The Battle of Metz, though quite subsidiary to the general operations
of the war, and upon a scale which later operations have dwarfed, will
be mentioned with special emphasis in any just account of the great
war on account of its moral significance.
It took place before the main shock of the armies; it had no decisive
effect upon the future of the campaign; but it was of the very highest
weight, informing the German mind, and leading it into that attitude
of violent exaltation on which I shall later insist in these pages,
and which largely determined all the first months of the war, with
their enormous consequences for the future. For the action in front of
Metz was the first pitched battle fought in Western Europe during our
generation, and to an unexpected degree it fulfilled in its narrow
area all the dreams upon which military Germany had been nourished for
forty years. It thrilled the whole nation with the news, at the very
outset of hostilities, of a sharp and glorious victory; it seemed a
presage of far more to come. The Battle of Metz was the limited
foundation upon which was rapidly erected that triumphant mood that
lasted long after the tide had turned, and that matured, when bad
blundering had lost the victory in the West, into the unsoldierly,
muddled hope that could fail to win, and yet somehow not lose, a
campaign.
We have seen that the disposition of the French armies at the moment
when the shock was being delivered through Belgium involved along the
frontiers of Alsace-Lorraine the presence of considerable forces.

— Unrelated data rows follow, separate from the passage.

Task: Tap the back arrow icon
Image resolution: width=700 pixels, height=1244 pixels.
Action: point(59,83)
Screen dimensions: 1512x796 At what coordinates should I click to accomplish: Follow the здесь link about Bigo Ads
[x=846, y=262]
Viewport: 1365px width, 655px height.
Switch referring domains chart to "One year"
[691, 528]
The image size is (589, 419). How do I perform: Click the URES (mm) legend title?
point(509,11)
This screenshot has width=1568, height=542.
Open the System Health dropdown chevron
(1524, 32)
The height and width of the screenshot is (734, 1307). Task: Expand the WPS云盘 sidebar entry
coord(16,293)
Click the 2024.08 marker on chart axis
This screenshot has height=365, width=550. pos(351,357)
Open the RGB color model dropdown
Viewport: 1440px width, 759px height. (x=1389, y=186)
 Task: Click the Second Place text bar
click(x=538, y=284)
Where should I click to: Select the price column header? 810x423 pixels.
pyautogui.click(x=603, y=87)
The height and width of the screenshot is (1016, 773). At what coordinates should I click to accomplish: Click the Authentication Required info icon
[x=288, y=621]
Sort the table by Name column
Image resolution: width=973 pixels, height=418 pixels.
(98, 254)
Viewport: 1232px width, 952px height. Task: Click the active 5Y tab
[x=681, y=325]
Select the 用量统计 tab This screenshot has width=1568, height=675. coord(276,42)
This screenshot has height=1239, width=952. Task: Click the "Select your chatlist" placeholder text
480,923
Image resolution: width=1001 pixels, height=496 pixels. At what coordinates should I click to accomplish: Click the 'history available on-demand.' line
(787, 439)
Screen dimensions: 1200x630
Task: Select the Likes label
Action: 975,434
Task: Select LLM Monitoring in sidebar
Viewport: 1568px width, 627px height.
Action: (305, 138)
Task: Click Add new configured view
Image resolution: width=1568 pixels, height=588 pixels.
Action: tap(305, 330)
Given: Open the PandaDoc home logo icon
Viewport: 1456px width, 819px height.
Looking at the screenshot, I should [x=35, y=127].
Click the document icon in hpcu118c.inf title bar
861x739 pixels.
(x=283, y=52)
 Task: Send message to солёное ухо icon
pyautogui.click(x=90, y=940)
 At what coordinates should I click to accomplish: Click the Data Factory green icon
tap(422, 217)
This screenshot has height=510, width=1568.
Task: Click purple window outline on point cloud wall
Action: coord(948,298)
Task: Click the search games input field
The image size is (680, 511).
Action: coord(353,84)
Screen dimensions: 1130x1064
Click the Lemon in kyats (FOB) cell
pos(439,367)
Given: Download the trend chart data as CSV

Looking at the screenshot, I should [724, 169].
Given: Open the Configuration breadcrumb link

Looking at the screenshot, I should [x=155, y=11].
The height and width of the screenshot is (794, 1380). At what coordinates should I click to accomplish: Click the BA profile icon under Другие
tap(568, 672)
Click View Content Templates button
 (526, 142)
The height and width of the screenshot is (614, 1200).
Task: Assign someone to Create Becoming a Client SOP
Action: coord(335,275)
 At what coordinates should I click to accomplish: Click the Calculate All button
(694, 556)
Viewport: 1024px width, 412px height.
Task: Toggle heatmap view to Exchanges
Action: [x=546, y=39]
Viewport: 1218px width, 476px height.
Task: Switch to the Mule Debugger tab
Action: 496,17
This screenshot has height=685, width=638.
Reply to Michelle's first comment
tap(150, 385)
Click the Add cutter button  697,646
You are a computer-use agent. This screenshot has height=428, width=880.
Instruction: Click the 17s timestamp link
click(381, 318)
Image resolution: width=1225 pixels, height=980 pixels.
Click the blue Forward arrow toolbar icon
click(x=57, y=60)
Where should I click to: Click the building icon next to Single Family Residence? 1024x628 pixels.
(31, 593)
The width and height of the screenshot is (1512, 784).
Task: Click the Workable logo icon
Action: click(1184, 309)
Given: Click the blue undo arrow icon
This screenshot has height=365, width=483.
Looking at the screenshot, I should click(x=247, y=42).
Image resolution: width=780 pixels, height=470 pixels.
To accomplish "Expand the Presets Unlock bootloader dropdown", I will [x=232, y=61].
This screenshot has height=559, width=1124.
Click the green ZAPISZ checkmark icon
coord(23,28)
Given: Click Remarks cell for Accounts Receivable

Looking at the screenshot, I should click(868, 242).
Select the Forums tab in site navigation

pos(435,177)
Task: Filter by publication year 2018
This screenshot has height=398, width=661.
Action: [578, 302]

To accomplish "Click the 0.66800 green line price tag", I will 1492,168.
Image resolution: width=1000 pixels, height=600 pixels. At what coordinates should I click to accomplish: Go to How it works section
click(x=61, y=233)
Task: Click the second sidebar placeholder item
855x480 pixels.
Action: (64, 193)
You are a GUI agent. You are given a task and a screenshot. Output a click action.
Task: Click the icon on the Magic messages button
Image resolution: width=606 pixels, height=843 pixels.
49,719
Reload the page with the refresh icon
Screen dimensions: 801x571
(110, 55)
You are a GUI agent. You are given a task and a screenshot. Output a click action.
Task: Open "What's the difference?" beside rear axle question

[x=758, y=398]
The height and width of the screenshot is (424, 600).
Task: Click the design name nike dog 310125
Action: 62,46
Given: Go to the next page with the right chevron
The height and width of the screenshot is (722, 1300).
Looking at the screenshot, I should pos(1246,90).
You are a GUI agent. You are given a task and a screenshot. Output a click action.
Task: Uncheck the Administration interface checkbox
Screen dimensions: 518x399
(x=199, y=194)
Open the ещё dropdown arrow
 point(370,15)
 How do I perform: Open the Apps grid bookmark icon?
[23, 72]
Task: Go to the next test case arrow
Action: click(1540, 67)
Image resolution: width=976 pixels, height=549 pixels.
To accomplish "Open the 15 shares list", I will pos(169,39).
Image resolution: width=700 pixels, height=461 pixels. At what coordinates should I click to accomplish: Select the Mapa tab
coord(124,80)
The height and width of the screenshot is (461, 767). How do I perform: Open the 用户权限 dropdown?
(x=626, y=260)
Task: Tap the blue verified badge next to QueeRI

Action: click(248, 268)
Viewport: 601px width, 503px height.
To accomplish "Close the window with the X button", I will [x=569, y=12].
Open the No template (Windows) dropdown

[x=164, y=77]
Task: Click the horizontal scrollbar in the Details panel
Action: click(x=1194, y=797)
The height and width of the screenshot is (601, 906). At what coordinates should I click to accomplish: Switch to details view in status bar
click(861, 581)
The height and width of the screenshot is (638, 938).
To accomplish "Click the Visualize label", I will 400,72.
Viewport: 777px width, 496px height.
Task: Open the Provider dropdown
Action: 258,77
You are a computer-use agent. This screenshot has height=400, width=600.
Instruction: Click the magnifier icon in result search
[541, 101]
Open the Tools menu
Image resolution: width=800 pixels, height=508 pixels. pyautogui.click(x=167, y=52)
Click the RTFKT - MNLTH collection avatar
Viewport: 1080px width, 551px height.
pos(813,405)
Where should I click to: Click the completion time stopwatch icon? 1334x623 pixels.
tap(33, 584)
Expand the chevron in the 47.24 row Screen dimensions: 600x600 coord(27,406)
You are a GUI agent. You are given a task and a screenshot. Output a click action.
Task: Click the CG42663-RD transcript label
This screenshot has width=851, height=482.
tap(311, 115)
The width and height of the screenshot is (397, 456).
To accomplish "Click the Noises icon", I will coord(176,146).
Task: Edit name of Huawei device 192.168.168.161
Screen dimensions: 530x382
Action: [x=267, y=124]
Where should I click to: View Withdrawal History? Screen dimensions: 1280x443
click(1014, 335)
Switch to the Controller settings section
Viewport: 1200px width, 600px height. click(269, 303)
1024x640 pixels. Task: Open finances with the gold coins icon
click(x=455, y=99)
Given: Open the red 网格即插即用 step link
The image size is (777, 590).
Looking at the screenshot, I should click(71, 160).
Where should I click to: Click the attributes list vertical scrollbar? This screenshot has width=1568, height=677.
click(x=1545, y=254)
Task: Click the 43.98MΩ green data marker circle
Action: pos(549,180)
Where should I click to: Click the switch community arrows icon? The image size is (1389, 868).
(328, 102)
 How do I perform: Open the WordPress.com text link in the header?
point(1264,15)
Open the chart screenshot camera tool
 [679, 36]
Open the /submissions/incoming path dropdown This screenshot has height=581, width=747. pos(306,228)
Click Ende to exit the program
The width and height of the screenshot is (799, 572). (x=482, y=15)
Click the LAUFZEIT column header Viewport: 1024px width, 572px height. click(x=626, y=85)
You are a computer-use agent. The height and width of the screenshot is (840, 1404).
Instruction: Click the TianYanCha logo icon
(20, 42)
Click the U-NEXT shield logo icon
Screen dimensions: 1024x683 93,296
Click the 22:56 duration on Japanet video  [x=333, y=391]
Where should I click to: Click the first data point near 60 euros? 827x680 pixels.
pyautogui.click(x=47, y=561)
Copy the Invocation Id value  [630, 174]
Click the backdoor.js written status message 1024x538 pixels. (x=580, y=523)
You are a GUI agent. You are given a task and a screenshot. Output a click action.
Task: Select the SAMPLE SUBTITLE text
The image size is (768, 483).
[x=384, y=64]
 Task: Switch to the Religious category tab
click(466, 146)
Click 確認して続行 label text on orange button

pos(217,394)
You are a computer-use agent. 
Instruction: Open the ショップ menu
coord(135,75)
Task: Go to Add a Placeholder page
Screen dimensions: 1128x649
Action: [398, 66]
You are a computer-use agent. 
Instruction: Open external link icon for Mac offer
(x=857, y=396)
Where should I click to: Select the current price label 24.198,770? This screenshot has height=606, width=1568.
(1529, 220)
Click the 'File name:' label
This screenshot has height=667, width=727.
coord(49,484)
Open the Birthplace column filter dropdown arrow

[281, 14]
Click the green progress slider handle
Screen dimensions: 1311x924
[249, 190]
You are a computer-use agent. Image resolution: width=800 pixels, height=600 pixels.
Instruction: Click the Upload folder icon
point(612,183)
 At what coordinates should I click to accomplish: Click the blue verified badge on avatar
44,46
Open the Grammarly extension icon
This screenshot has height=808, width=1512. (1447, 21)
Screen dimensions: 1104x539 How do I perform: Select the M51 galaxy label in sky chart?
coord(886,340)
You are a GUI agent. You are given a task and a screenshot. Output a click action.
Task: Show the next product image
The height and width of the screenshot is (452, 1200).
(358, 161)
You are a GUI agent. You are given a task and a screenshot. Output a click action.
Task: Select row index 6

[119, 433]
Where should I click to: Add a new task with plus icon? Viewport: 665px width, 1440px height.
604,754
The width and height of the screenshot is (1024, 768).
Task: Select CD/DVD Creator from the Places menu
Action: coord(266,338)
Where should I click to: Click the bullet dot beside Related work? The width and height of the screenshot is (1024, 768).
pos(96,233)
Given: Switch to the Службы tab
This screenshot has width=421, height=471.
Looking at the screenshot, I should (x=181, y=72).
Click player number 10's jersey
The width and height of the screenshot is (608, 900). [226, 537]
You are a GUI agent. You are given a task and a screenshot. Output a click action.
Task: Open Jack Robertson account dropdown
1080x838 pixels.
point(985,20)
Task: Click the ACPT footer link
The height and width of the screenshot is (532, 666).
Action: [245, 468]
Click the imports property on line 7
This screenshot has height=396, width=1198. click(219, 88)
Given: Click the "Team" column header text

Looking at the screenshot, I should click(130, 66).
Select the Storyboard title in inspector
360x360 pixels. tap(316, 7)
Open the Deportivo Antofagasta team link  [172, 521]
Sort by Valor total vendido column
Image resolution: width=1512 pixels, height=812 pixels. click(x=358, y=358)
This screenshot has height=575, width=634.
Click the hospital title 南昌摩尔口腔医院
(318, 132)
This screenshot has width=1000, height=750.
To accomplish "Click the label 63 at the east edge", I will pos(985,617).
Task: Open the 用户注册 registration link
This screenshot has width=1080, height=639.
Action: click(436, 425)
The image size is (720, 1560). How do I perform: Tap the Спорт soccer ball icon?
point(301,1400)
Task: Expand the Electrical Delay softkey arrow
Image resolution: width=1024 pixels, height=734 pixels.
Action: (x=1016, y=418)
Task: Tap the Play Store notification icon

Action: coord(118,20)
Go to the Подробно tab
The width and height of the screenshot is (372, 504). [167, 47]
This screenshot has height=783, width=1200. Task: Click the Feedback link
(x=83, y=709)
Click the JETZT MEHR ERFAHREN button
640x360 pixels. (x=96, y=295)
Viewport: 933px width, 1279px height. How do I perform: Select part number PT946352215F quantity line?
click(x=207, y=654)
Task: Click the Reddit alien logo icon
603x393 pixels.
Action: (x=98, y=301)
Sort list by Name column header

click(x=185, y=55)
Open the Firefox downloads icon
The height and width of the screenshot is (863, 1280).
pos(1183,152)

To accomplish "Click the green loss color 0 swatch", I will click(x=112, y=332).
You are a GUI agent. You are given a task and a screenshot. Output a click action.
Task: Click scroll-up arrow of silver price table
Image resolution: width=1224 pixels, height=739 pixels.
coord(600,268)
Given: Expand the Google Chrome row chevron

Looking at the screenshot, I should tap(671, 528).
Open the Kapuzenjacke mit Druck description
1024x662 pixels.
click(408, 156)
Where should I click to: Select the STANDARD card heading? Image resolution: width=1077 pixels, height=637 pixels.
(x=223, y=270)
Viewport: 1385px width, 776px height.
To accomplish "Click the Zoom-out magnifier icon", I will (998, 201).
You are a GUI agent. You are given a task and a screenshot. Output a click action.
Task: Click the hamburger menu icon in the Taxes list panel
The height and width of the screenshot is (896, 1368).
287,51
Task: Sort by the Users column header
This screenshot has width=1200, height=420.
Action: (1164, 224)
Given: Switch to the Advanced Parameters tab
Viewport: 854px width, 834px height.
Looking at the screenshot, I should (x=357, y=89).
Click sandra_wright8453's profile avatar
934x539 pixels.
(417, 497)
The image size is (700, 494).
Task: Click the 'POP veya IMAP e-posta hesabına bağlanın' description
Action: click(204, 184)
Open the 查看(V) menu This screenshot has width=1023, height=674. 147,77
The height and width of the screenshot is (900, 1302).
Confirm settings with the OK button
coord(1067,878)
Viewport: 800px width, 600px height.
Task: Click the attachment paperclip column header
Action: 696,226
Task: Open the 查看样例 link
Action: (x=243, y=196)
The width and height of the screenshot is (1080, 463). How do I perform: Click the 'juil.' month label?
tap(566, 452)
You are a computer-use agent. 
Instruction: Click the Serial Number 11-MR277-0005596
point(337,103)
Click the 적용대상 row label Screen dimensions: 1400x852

These, once the operative corner had taken the shock, formed part of
the mass of manoeuvre, and were destined in large part to swing up in
aid of the men retreating from the Sambre.
But in the very first days of the war, before the main blow had
fallen, and when the French General Staff were still in doubt as to
precisely where the blow _would_ fall, considerable bodies had been
operating in Alsace and over the Lorraine frontier. The whole range of
the Vosges was carried in the second week after the British
declaration of war--that is, between 10th August and 15th August.